__Records to use__:
• • • • •

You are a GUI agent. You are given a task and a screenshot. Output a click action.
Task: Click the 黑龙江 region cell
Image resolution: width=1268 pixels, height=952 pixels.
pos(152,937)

• • • • •

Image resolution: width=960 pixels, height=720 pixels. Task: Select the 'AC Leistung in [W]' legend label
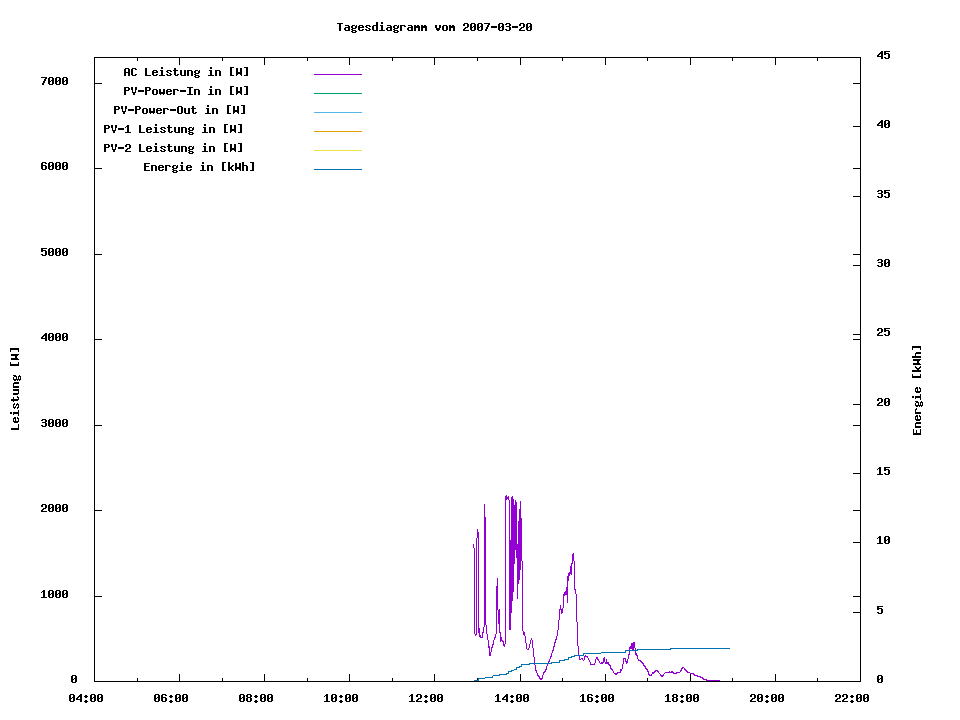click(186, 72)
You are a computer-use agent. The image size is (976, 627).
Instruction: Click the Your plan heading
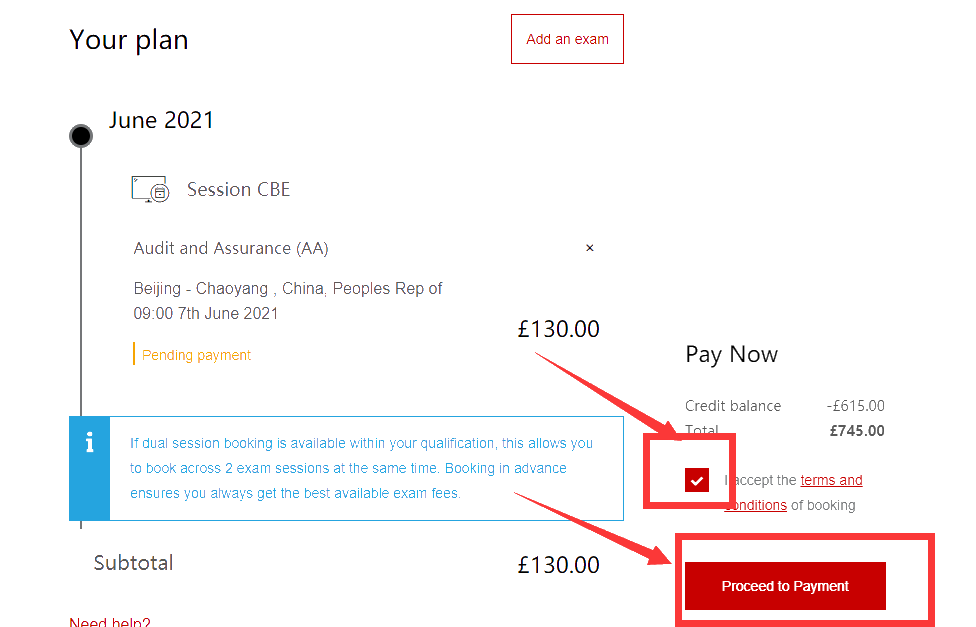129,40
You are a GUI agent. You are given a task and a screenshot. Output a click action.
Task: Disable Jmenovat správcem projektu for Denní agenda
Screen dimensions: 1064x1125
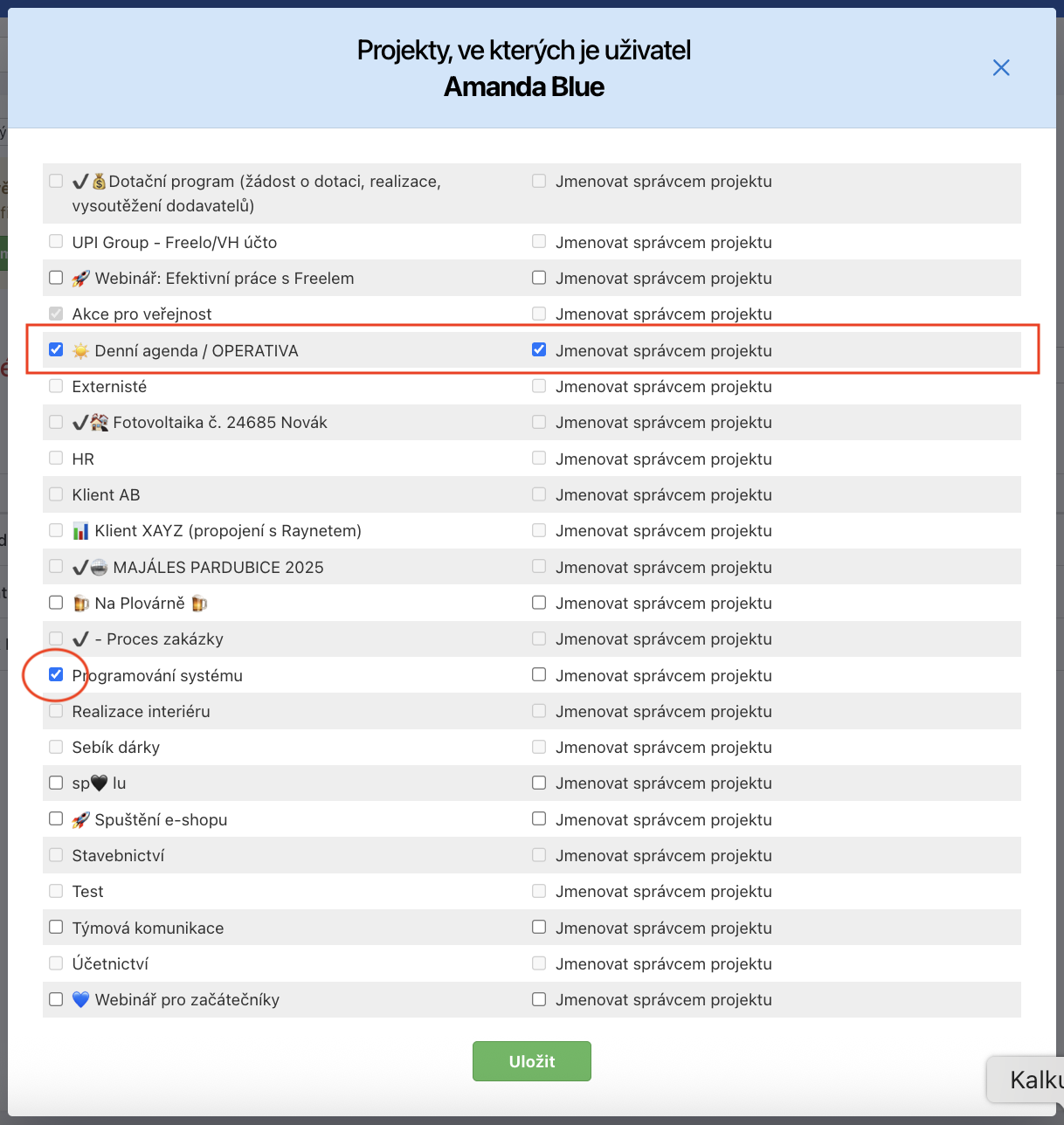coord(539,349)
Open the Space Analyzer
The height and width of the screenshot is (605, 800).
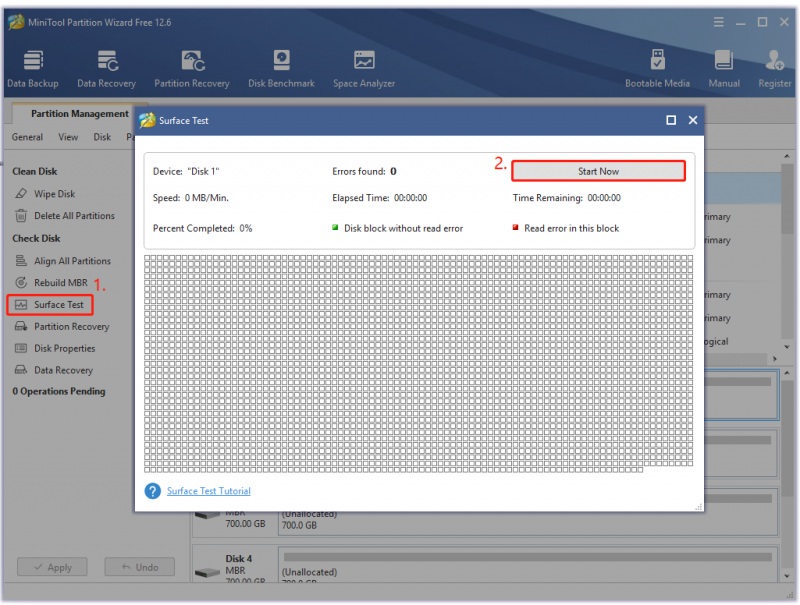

• • • • •

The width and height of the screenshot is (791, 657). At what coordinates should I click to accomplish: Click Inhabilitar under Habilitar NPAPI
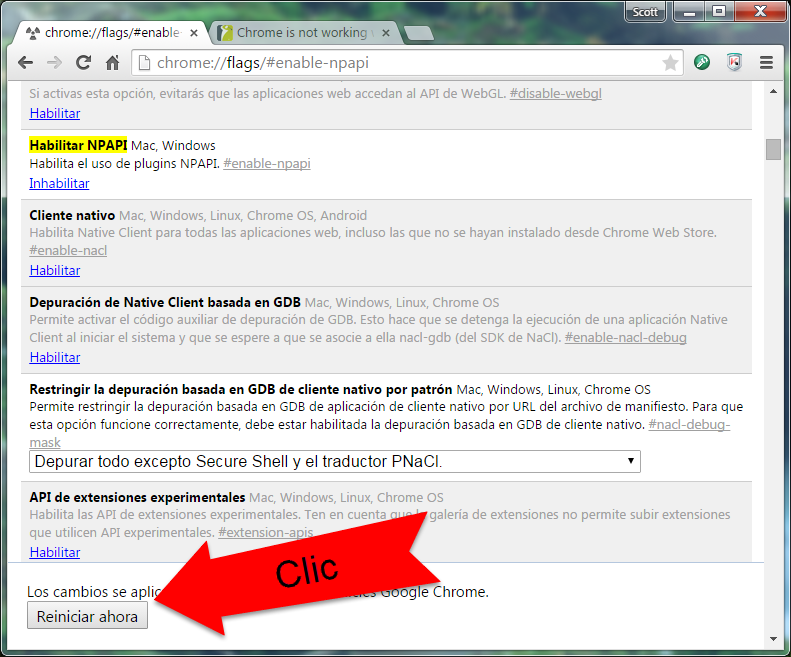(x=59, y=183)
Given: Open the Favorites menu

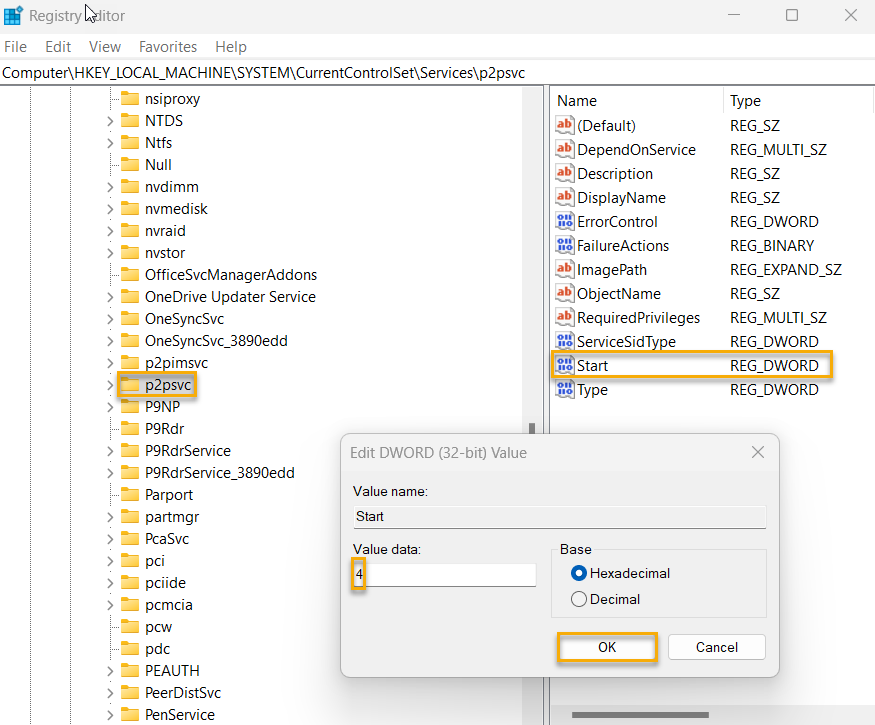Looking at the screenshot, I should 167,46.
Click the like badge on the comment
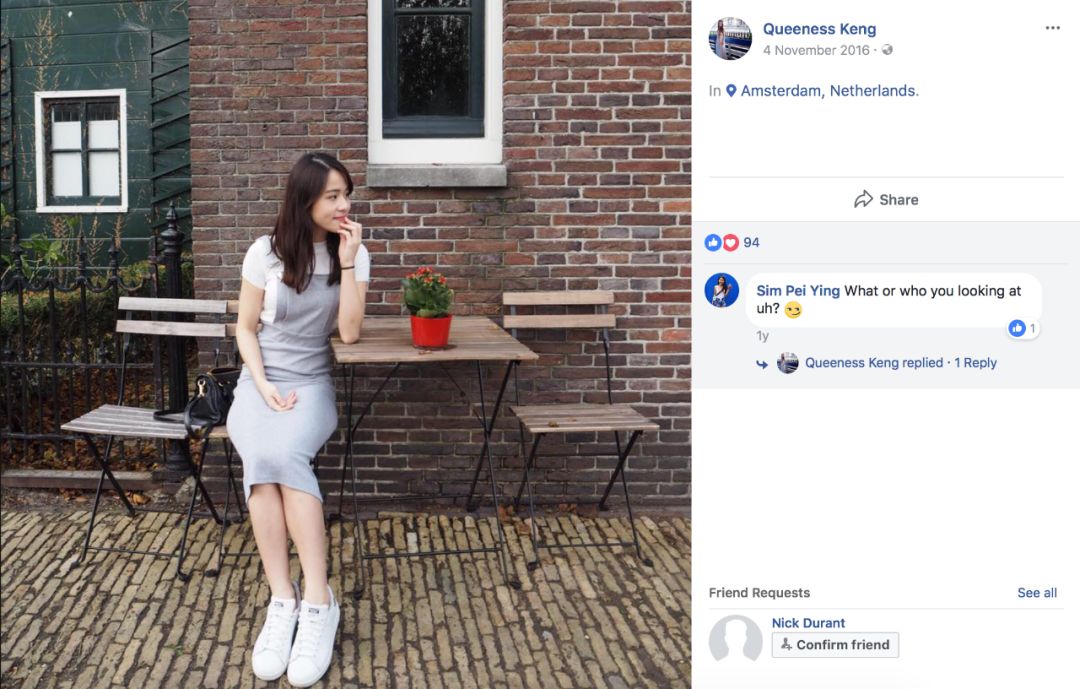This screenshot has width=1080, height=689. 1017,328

• • • • •

__Try it__: Write out again exactly the lines above from the one with "You are a computer-use" through the one with "The height and", adding no other lines and no pictures.

__Answer space__:
You are a computer-use agent. The image size is (976, 627).
Instruction: Click the Your plan heading
129,40
You are a GUI agent. You are given a task and a screenshot. Output a click action.
Task: Disable Jmenovat správcem projektu for Denní agenda
Screen dimensions: 1064x1125
coord(539,349)
Open the Space Analyzer
The height and width of the screenshot is (605, 800).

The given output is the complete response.